People who are serious about search engine optimization and online marketing realize the importance of having a timely, relevant and precise data that allows them to respond to search engine behaviour immediately. Having direct access to website traffic statistics allows for “on the fly” page optimisation to maximize current positive search engine behaviour.
There are numerous free and commercially available website statistics packages. They are good in providing historical data, but often lack functionality to provide real time data. In other words, while you can see your website traffic statistics for yesterday, you have no clue on who is visiting the site right now.
Raw Log Files
When choosing a web hosting provider for your blog or company web site it is absolutely critical that the package include direct access to web site access and error log files. Normally these are stored inside your FTP home directory or can be accessed from within a control panel. It should be possible to open these log files in a text editor and see web site statistics from the start of the log (normally log files are rotated nightly) to the current time – right to the moment when the file is opened.
What To Look For
While error logs will show all errors that appeared on your site, such as missing files, broken images or generic web server errors, access log files will show all the details of your web site visitors.
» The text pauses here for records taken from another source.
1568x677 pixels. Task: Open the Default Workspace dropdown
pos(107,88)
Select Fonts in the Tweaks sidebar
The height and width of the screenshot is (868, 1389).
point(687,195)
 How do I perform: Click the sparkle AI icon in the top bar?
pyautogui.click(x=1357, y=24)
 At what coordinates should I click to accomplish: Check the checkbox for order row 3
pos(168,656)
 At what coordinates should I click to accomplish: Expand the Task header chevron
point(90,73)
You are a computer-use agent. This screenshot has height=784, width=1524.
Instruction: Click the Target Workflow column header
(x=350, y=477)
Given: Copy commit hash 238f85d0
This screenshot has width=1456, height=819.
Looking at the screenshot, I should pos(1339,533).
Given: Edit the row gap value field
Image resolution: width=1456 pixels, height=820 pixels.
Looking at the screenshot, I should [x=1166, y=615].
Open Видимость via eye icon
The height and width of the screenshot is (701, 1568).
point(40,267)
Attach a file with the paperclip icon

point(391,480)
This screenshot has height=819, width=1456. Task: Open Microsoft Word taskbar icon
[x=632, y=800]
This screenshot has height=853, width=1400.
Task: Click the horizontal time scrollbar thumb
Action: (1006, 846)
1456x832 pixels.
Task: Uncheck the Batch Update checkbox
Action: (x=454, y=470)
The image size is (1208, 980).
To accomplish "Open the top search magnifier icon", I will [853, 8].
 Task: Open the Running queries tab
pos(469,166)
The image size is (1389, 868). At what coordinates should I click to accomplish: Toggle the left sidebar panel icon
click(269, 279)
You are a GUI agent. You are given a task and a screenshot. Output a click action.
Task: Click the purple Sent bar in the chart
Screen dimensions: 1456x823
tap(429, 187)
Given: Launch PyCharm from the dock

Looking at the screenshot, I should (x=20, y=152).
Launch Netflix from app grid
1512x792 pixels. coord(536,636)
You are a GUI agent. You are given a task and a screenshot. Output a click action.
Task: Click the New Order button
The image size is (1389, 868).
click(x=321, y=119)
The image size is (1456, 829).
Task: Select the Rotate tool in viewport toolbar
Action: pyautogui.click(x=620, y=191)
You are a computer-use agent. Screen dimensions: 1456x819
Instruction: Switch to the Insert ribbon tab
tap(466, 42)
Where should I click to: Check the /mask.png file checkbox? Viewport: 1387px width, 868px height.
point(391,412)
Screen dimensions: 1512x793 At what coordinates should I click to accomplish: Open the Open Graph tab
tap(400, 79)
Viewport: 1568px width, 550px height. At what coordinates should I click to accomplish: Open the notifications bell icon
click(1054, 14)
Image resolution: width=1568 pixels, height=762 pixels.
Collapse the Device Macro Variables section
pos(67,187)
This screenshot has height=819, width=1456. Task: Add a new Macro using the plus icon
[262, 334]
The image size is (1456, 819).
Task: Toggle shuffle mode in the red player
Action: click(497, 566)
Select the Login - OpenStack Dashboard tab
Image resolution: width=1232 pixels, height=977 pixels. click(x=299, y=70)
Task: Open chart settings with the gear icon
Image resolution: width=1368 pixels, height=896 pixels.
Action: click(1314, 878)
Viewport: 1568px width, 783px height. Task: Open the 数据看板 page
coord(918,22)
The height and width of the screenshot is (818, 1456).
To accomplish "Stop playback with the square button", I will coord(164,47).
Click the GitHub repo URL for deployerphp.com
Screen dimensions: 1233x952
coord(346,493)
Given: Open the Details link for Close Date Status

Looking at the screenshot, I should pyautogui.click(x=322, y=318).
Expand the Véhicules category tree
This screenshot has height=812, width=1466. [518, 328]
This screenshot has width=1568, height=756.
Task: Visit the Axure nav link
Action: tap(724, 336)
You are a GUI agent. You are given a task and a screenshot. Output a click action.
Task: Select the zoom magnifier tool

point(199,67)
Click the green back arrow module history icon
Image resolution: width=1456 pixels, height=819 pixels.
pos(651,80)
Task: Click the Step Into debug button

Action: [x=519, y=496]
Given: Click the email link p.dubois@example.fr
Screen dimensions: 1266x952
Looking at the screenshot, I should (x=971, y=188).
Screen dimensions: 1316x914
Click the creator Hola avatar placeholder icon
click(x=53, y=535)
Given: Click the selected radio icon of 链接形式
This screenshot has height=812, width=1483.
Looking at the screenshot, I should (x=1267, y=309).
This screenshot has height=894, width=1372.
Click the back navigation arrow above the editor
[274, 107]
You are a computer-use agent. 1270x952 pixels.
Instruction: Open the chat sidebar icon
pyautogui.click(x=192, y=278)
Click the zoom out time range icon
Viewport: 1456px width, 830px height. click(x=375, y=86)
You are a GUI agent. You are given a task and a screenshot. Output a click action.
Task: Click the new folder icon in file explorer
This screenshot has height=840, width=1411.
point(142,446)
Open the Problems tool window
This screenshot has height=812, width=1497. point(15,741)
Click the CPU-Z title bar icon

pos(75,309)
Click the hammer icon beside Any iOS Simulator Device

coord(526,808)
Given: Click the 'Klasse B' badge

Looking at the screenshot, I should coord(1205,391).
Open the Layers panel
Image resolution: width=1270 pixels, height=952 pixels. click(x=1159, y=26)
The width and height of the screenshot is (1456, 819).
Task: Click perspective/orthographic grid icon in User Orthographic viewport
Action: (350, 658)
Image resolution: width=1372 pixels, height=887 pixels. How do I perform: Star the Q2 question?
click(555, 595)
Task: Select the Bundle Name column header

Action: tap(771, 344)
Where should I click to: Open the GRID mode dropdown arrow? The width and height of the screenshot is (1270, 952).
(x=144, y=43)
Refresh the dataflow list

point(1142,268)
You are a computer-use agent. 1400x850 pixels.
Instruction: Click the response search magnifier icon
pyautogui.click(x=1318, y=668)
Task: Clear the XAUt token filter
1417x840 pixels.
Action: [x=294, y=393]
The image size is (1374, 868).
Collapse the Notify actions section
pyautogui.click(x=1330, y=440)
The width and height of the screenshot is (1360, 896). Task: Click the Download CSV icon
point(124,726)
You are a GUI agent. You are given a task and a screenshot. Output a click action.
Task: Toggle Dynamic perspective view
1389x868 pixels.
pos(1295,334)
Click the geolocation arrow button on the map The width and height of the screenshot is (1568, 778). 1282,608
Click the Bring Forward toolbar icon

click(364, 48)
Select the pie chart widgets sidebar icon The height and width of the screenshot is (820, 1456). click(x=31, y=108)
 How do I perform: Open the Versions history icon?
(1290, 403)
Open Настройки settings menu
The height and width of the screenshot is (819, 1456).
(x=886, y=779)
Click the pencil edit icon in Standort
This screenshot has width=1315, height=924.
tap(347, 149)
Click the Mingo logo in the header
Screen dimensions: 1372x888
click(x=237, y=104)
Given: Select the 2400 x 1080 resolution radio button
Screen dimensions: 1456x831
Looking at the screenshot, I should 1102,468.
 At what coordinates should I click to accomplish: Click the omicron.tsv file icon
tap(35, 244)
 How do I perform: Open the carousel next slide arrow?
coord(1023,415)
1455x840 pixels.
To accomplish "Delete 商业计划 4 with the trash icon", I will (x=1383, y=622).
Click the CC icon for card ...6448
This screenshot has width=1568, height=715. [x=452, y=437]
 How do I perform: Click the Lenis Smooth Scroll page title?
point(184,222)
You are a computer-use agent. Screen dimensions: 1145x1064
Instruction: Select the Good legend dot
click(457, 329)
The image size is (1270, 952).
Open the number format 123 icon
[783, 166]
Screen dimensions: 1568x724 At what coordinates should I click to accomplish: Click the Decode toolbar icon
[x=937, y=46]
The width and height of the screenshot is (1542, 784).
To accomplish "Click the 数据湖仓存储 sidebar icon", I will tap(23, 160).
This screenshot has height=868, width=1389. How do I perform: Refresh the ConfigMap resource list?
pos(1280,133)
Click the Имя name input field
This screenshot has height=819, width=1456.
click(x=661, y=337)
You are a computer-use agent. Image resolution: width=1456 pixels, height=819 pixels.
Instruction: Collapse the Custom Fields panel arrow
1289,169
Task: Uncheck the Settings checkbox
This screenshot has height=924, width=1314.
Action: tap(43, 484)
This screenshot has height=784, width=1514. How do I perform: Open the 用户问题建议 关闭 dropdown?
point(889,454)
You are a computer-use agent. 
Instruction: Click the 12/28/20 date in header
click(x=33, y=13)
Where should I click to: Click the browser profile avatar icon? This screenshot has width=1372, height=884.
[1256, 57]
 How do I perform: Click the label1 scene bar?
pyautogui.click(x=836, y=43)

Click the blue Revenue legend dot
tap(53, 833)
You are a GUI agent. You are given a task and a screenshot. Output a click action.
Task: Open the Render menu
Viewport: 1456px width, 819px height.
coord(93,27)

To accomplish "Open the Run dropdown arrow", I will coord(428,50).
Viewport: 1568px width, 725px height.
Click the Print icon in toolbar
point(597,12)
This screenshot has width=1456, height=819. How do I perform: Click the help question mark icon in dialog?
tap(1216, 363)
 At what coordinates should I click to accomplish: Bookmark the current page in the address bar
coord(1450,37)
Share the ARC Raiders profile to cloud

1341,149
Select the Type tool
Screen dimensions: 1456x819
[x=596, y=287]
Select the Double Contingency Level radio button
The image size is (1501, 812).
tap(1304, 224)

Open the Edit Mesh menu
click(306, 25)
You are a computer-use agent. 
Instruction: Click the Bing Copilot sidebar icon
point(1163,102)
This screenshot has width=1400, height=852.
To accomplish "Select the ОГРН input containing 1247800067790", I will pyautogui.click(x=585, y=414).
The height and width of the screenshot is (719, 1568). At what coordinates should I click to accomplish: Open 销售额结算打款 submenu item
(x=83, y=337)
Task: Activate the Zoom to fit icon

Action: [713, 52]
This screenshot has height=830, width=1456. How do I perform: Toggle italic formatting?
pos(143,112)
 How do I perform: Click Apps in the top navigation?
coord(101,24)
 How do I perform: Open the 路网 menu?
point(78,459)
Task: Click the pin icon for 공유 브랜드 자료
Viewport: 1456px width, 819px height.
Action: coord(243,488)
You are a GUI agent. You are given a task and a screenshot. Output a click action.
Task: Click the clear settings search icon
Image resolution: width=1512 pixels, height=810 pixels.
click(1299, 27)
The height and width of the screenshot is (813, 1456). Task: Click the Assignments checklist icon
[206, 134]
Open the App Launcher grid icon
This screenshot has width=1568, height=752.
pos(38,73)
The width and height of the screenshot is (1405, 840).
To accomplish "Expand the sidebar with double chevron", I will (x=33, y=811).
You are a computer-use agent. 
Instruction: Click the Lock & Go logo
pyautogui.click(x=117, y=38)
These include the IP address, browser type, server response code (e.g., 404 for missing pages or 200 for successful access etc.), and visit referrer details, the last one being the most important piece of information, showing where the visit came from, what keywords were used and so on. To make the job easier, you could search for text string “search” or “search?” and find all leads that came from organic search engine search results.
What To Do With It
While there will be key phrases that you would normally expect to lead to your site. These would be the search terms that your site is optimised for. You can leave these alone – don’t touch something that already works well. What you need to examine, though, is the new key phrases that you didn’t expect or didn’t predict to hit your web site.
Copy the referrer search string back into a web browser and see for yourself what position your web site is on the result page and who your competitors are. Click on the link for your site and see what page it lands (It is important to note here importance of not using the browser’s back button to go back to the search engine. It can be interpreted in a way that the search term was irrelevant to your page and you could be penalised by pushing your site down the search result list).
Next, examine your page how it ended up getting that organic lead. Take advantage of this key phrase, create other pages using the search term as an anchor text and link it back to this page. While you have the lead – use it to your advantage.
Use raw log files information to your benefit. Optimize your web site now, while it’s hot. Then use conventional web statistics package to see a global picture on what happened in retrospective.